The evidence will show that the teams “are getting a deal that is much lower than they would be getting if there was competition,” he said.
NASCAR’s counsel fired back, arguing that the organization’s charter system for guaranteeing lucrative spots in the Cup Series maintains stability and enormous financial opportunity for teams such as Jordan’s 23XI Racing.
“I think Mr. Kessler left you with the impression that NASCAR just dropped an agreement on the teams and said ‘sign by midnight,’” said John E. Stephenson Jr., a partner with Alston & Bird LLP who represents NASCAR. “There were some 70 meetings. This thing was exhaustively negotiated.”
Both parties sparred for hours, kicking off a trial that’s expected to last at least two weeks.
Jordan sat in the Charlotte courtroom near driver Denny Hamlin, co-owner of 23XI, watching the attorneys present to nine jurors. Before opening statements, Judge Kenneth D. Bell broadly quizzed potential jurors, about their hobbies and whether they had strong feelings about NASCAR or were fans of Jordan and his basketball alma mater, UNC-Chapel Hill. One juror was dismissed for his self-professed admiration of Jordan.
The outcome of the trial could have profound implications on NASCAR, which is facing potential damages and injunctive relief that could reshape its charter system.
Jordan’s team and Front Row sued NASCAR in October 2024, claiming it forces teams to accept restrictive terms or give up participating in premier stock car racing.
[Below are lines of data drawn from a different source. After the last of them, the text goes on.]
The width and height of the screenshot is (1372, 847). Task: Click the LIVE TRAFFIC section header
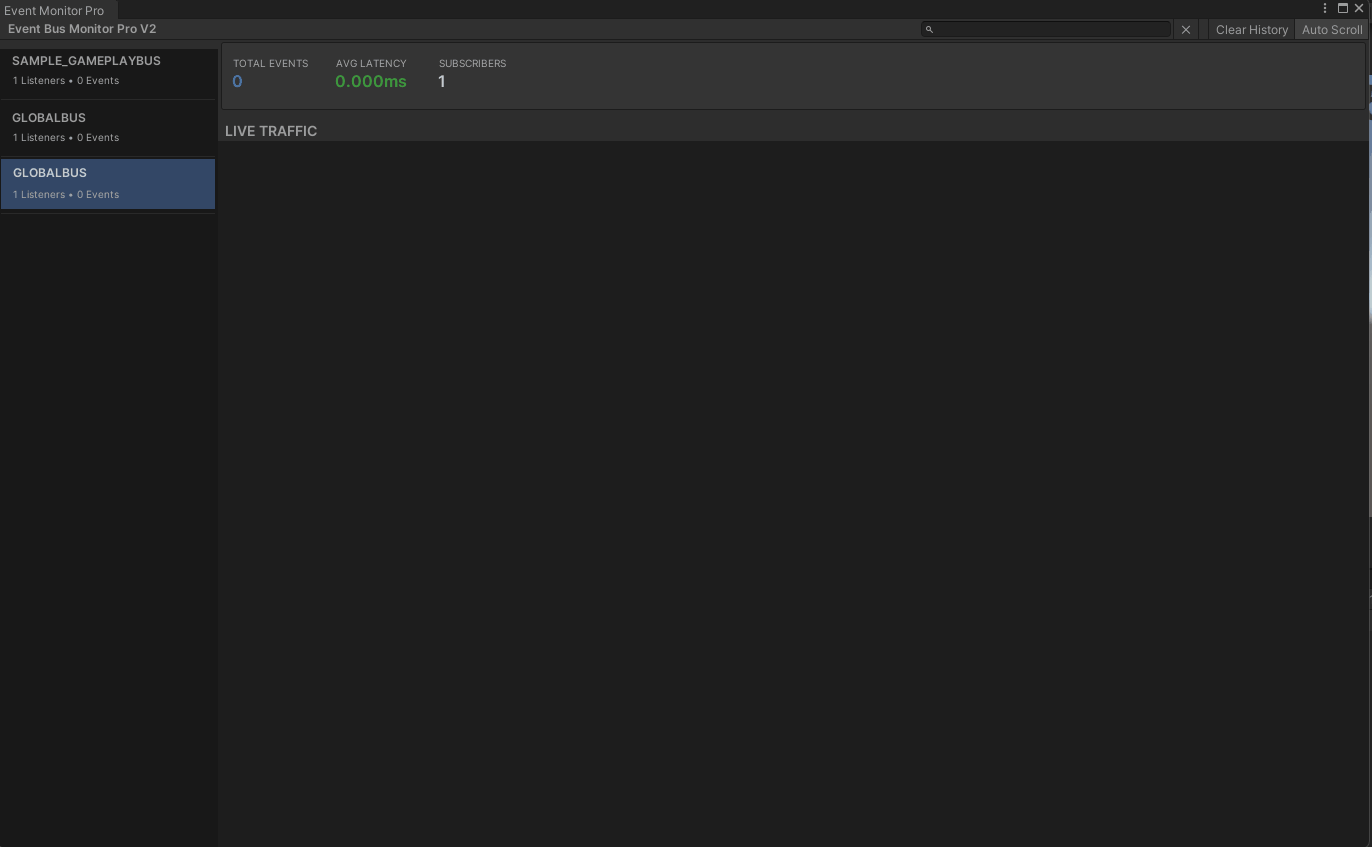coord(271,131)
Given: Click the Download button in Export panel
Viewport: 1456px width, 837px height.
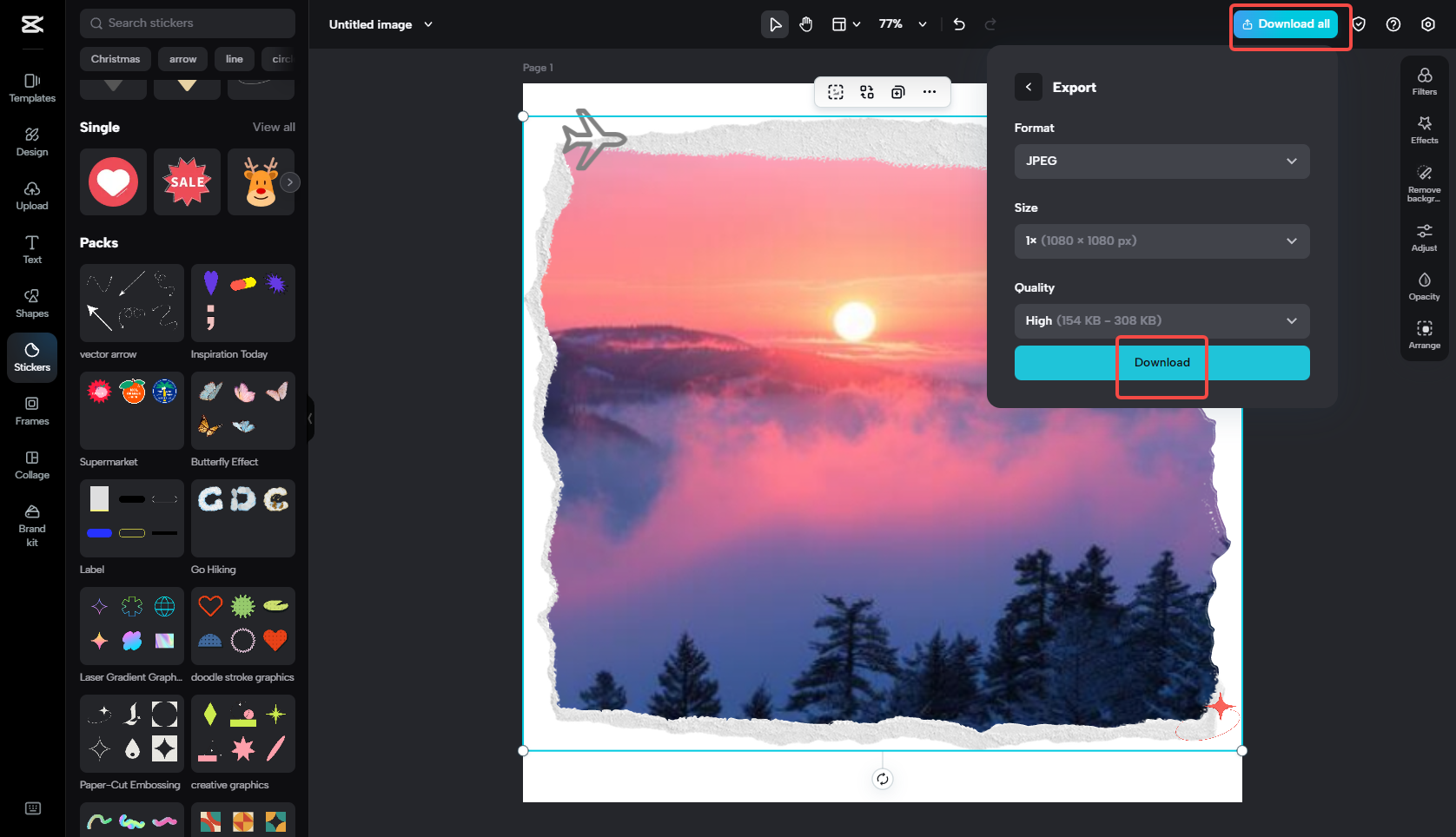Looking at the screenshot, I should (1161, 362).
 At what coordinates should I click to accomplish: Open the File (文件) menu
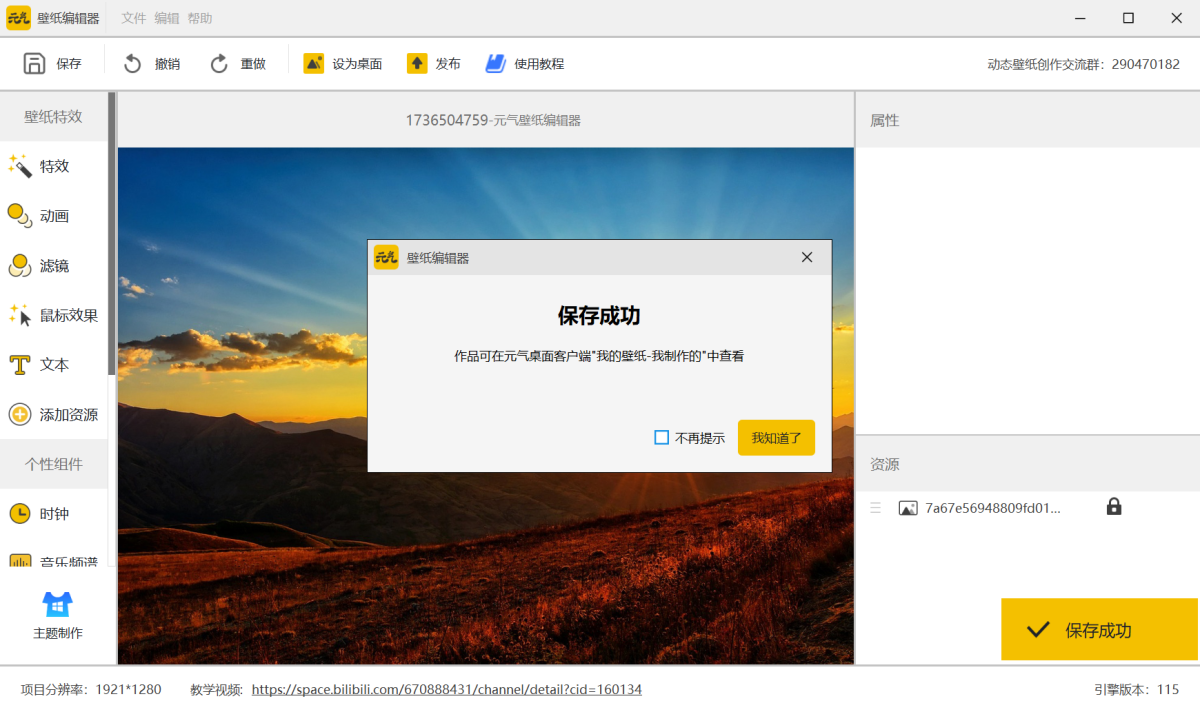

NASCAR is the sanctioning body for three national series for stock car racing in the US, including the Cup Series, the NASCAR Xfinity Series, and the lower tier Craftsman Truck Series.
The team plaintiffs refused to sign renewed charter agreements, alleging instead that NASCAR is the gatekeeper to the Cup Series and holds monopsony—single-buyer—power for the market for premier stock car racing teams, with control over prices and terms.
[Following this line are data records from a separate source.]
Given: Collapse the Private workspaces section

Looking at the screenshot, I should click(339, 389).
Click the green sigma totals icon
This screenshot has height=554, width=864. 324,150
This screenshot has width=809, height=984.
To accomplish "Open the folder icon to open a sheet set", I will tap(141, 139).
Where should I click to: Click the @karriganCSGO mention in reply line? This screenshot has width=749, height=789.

“What the evidence will show is that NASCAR, the whole kit and caboodle, is owned by the France family,” Kessler argued, referring to the family that has run the racing organization since 1948. “They make decisions and run it frankly for their benefit.”
Kessler also argued that NASCAR exercised its monopoly power by acquiring other racing circuits and racetracks that restrict their availability to competitors. “They tied up all the tracks you need,” he told the jurors.
During a break after opening statements, Jordan told Bloomberg Law he was “100%" confident that his team would win the trial after efforts to reach a settlement didn’t come through.
“I would have settled if I thought a settlement was worthwhile,” Jordan said.
NASCAR Defense
Stephenson defended members of the France family, arguing they began NASCAR 77 years ago with their own resources and hard work, ultimately investing billions of dollars in the sport.
“They built NASCAR from literally nothing,” Stephenson said. “They are an American success story.”
Further, the charter system was created by NASCAR at the request of teams and has generated more than $1.5 billion in equity value for teams since 2016. Charters can be bought and sold between teams and are each worth millions of dollars.
Jordan’s team in 2020 acquired a charter to compete in the Cup Series and bought a second charter in 2021 for $13.5 million from another race team that was exiting the series. Front Row Motorsports Inc., founded in 2004, owned its first charters in 2016.
“The establishment of the charter system changed the power dynamic,” Stephenson said.
NASCAR is also represented by Latham & Watkins LLP.
The case is 2311 Racing LLC v. NASCAR, W.D.N.C., No. 3:24-cv-00886, hearing 12/1/25.